- _What is expected_: Exact copies of all the records below should be returned.

- _Data_:
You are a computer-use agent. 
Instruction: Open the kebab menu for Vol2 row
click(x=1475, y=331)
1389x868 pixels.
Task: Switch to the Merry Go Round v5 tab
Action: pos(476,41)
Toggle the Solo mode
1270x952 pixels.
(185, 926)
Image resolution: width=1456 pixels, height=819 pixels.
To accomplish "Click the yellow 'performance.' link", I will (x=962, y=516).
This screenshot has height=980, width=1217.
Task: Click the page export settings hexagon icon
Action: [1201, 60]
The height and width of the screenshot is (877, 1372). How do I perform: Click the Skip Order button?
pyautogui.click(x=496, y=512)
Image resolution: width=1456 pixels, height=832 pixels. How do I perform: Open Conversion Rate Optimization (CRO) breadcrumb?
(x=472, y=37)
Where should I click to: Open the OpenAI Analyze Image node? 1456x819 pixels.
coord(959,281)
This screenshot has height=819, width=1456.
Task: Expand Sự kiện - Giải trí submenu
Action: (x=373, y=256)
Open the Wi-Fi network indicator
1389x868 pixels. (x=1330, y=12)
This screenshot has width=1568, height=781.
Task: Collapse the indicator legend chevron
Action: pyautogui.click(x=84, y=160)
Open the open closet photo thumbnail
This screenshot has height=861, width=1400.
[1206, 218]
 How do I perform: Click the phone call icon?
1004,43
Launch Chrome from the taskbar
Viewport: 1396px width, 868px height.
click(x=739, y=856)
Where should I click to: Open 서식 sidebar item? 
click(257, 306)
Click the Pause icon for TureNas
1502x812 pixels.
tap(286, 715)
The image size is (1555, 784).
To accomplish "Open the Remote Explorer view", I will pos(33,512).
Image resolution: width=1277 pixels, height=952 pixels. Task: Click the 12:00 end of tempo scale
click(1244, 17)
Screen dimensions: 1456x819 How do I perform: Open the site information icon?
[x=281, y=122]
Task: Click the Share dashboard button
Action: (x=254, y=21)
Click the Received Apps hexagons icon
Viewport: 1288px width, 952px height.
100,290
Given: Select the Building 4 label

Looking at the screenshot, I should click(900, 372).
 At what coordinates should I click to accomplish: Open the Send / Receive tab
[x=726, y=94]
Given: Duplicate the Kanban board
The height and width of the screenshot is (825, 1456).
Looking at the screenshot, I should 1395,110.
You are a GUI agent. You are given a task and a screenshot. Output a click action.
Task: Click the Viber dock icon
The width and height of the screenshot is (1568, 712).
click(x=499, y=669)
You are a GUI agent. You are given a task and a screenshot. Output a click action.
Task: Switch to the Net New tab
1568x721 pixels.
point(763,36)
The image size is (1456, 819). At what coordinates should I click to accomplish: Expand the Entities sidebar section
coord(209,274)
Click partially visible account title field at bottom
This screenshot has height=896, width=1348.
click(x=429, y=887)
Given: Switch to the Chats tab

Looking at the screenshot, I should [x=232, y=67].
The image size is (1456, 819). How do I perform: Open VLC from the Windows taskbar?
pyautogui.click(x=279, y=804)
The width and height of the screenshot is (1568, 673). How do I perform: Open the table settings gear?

- _Result_:
You are a computer-use agent. 
Instruction: Open the kebab menu for Vol2 row
click(x=1475, y=331)
1389x868 pixels.
Task: Switch to the Merry Go Round v5 tab
Action: pos(476,41)
Toggle the Solo mode
1270x952 pixels.
(185, 926)
Image resolution: width=1456 pixels, height=819 pixels.
To accomplish "Click the yellow 'performance.' link", I will (x=962, y=516).
This screenshot has height=980, width=1217.
Task: Click the page export settings hexagon icon
Action: [1201, 60]
The height and width of the screenshot is (877, 1372). How do I perform: Click the Skip Order button?
pyautogui.click(x=496, y=512)
Image resolution: width=1456 pixels, height=832 pixels. How do I perform: Open Conversion Rate Optimization (CRO) breadcrumb?
(x=472, y=37)
Where should I click to: Open the OpenAI Analyze Image node? 1456x819 pixels.
coord(959,281)
This screenshot has height=819, width=1456.
Task: Expand Sự kiện - Giải trí submenu
Action: (x=373, y=256)
Open the Wi-Fi network indicator
1389x868 pixels. (x=1330, y=12)
This screenshot has width=1568, height=781.
Task: Collapse the indicator legend chevron
Action: pyautogui.click(x=84, y=160)
Open the open closet photo thumbnail
This screenshot has height=861, width=1400.
[1206, 218]
 How do I perform: Click the phone call icon?
1004,43
Launch Chrome from the taskbar
Viewport: 1396px width, 868px height.
click(x=739, y=856)
Where should I click to: Open 서식 sidebar item? 
click(257, 306)
Click the Pause icon for TureNas
1502x812 pixels.
tap(286, 715)
The image size is (1555, 784).
To accomplish "Open the Remote Explorer view", I will pos(33,512).
Image resolution: width=1277 pixels, height=952 pixels. Task: Click the 12:00 end of tempo scale
click(1244, 17)
Screen dimensions: 1456x819 How do I perform: Open the site information icon?
[x=281, y=122]
Task: Click the Share dashboard button
Action: (x=254, y=21)
Click the Received Apps hexagons icon
Viewport: 1288px width, 952px height.
100,290
Given: Select the Building 4 label

Looking at the screenshot, I should click(900, 372).
 At what coordinates should I click to accomplish: Open the Send / Receive tab
[x=726, y=94]
Given: Duplicate the Kanban board
The height and width of the screenshot is (825, 1456).
Looking at the screenshot, I should 1395,110.
You are a GUI agent. You are given a task and a screenshot. Output a click action.
Task: Click the Viber dock icon
The width and height of the screenshot is (1568, 712).
click(x=499, y=669)
You are a GUI agent. You are given a task and a screenshot. Output a click action.
Task: Switch to the Net New tab
1568x721 pixels.
point(763,36)
The image size is (1456, 819). At what coordinates should I click to accomplish: Expand the Entities sidebar section
coord(209,274)
Click partially visible account title field at bottom
This screenshot has height=896, width=1348.
click(x=429, y=887)
Given: Switch to the Chats tab

Looking at the screenshot, I should [x=232, y=67].
The image size is (1456, 819). How do I perform: Open VLC from the Windows taskbar?
pyautogui.click(x=279, y=804)
The width and height of the screenshot is (1568, 673). How do I perform: Open the table settings gear?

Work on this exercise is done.